NIH redoubling support in search for new antibiotics

The National Institutes of Health is redoubling support for UW-Madison researchers scouring the world for new sources of antibiotics.

This comes as more than two million drug-resistant infections are reported every year, according to the U.S. Centers for Disease Control and Prevention.

“There are patients in almost every hospital with an infection that has absolutely no treatment option,” said Dr. David Andes, professor of medicine and division chief of infectious diseases at the UW School of Medicine and Public Health.

At his research lab, scientists are studying antibacterial and antifungal resistance with an eye toward new drug treatments. He’s leading the NIH-funded research team alongside Cameron Currie, a professor of bacteriology, and Tim Bugni, a professor in the pharmacy school.

This team got an initial five-year grant for $16 million in April 2014. Now, the NIH has renewed that funding with a $30 million, five-year grant starting in April.

“This is exciting, because our work is critical to finding new sources,” Andes said.
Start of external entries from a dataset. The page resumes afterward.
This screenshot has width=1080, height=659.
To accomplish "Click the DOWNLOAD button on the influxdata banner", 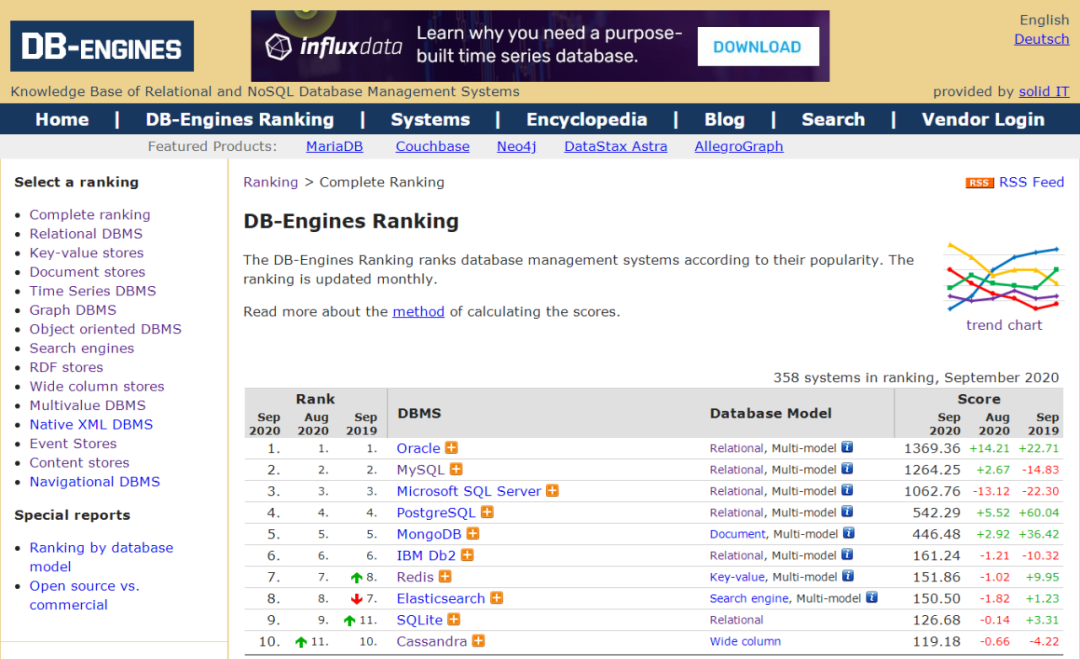I will tap(757, 46).
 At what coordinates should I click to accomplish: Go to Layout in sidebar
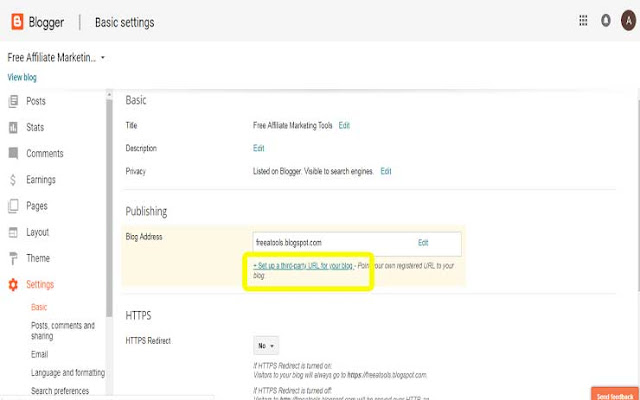(x=38, y=232)
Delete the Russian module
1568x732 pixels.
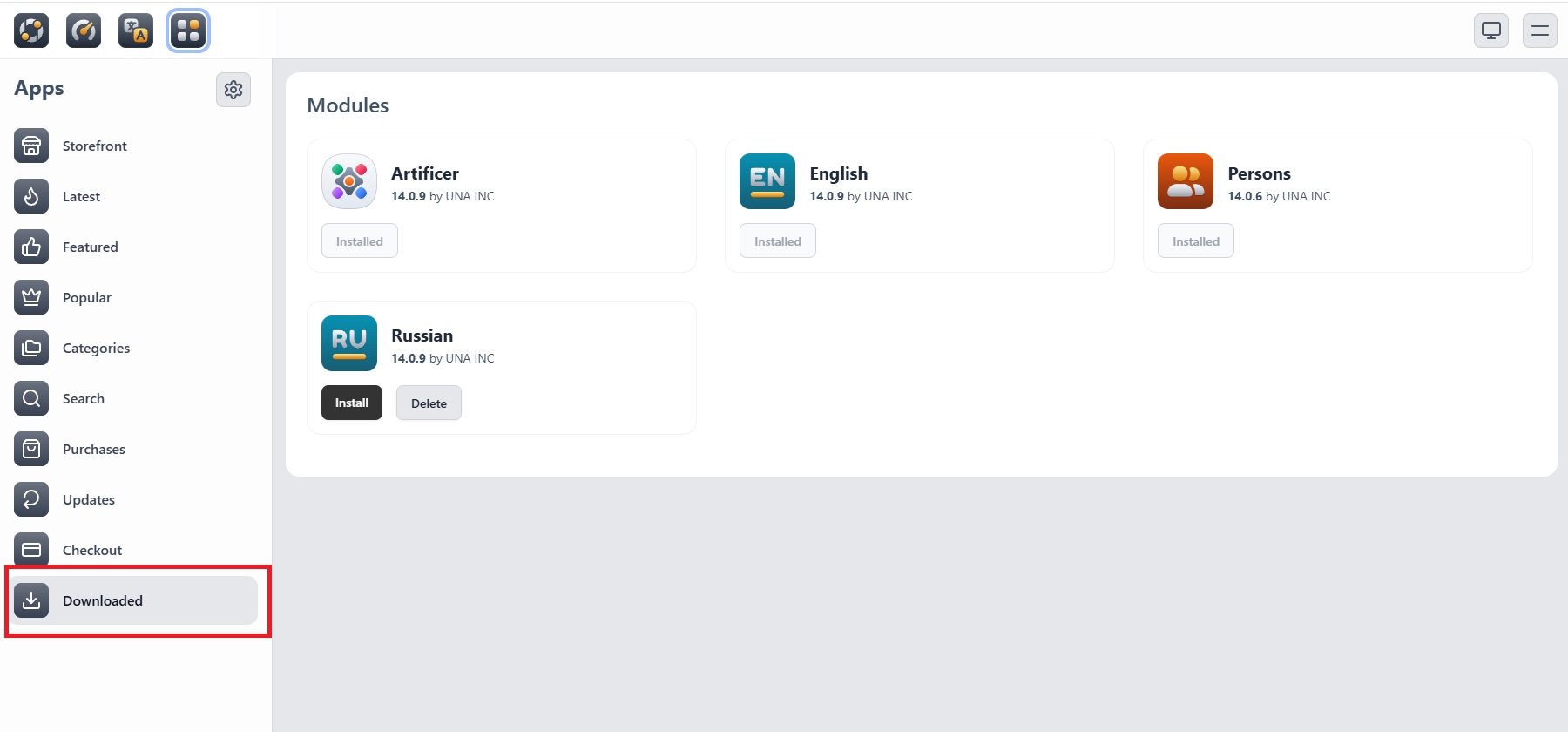429,403
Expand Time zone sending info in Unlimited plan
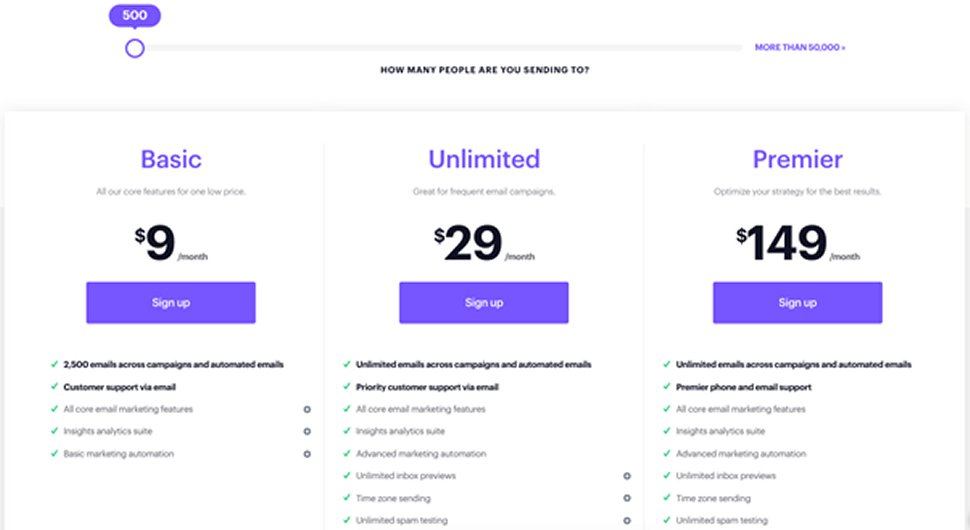 pyautogui.click(x=627, y=498)
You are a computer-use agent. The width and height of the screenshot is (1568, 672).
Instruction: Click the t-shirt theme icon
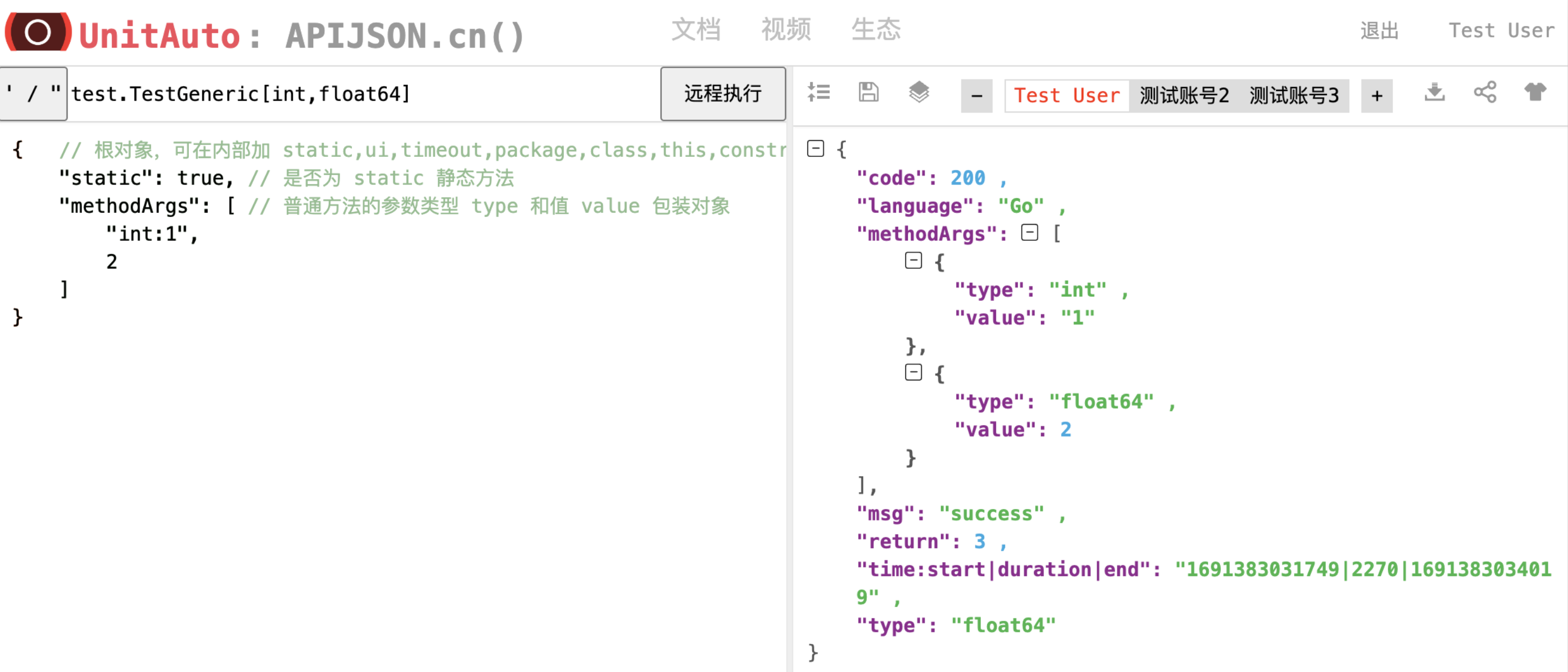[x=1535, y=93]
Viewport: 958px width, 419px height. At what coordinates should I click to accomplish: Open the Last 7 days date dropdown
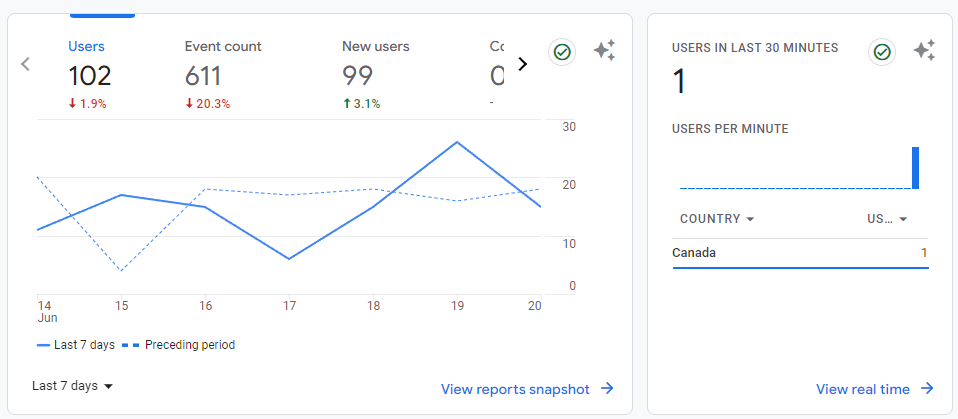[x=73, y=386]
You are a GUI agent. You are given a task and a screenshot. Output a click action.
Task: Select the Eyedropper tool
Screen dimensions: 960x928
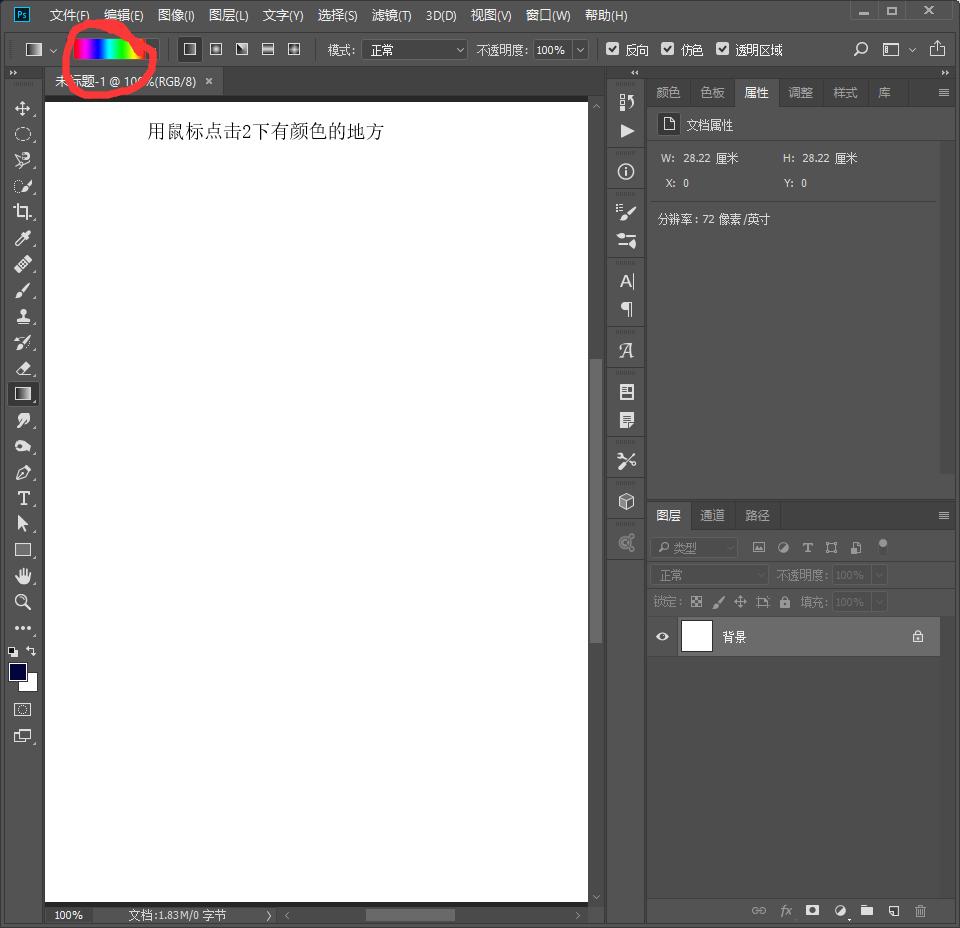[x=22, y=238]
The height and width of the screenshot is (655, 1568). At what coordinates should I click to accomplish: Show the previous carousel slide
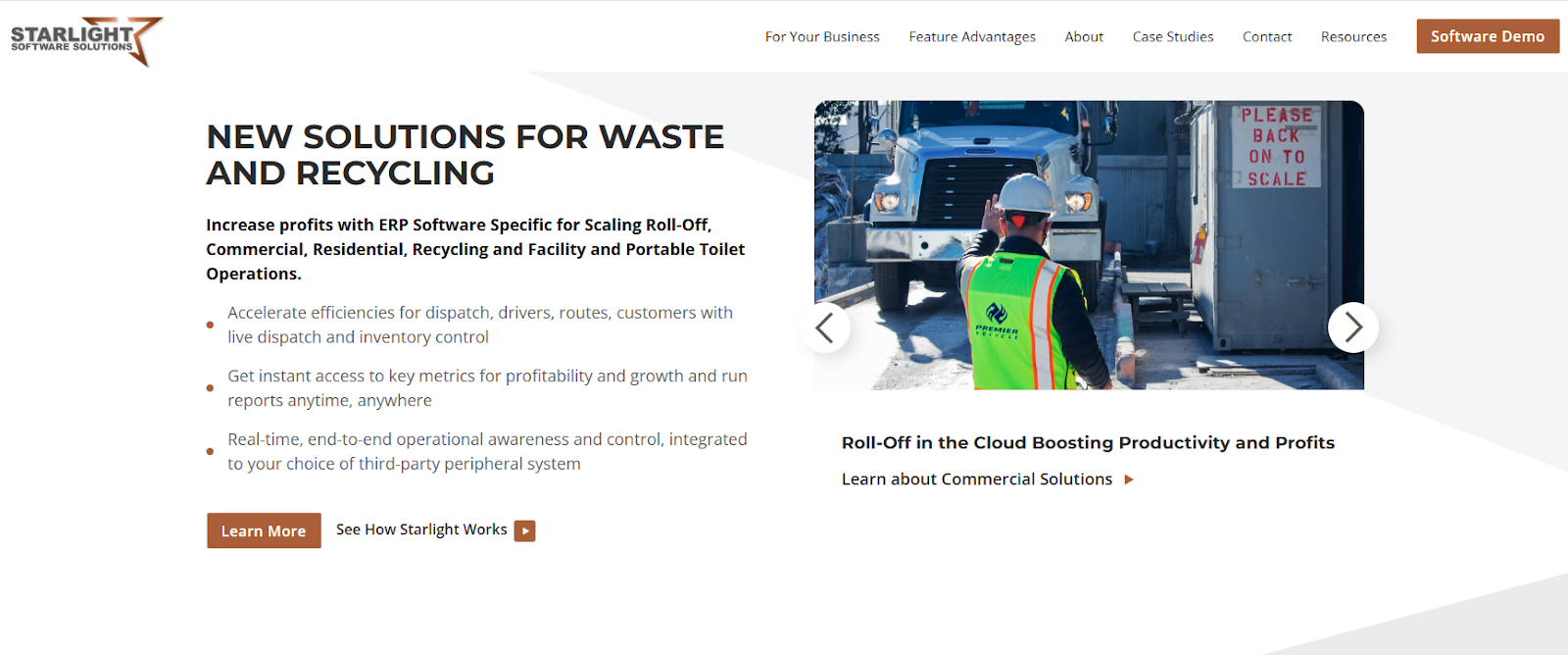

That’s important, he says, because the pace of antibiotic discovery has slowed significantly. A release from UW-Madison shows that for years, soil has been sifted and studied for sources of antibiotics. But over time, researchers have been stymied by a lack of new findings.

“The common sentiment is that the well is dry,” Andes said. “We are working to change that.”

Andes says the current rediscovery rate — finding the same antibiotics over and over — is 99.5 percent. That’s a big change from the 1980s, when pharmaceutical companies were seeking FDA approval for as many as 20 antibiotics every year.

“We want to get back to the ’heyday’ of antibiotic discovery,” he said.

To that end, UW-Madison researchers have collected microbes from more than 10,000 different insects across North and South America. One promising candidate, called cyphomycin, was harvested from a Brazilian ant that survives by farming fungal growths.

In early tests, researchers found cyphomycin was effective against certain fungal infections in mice without much toxicity.

“We feel clinical trials are coming soon,” Andes said. “In our world, this is happening fast, but although it is still likely years away, we are making great progress.”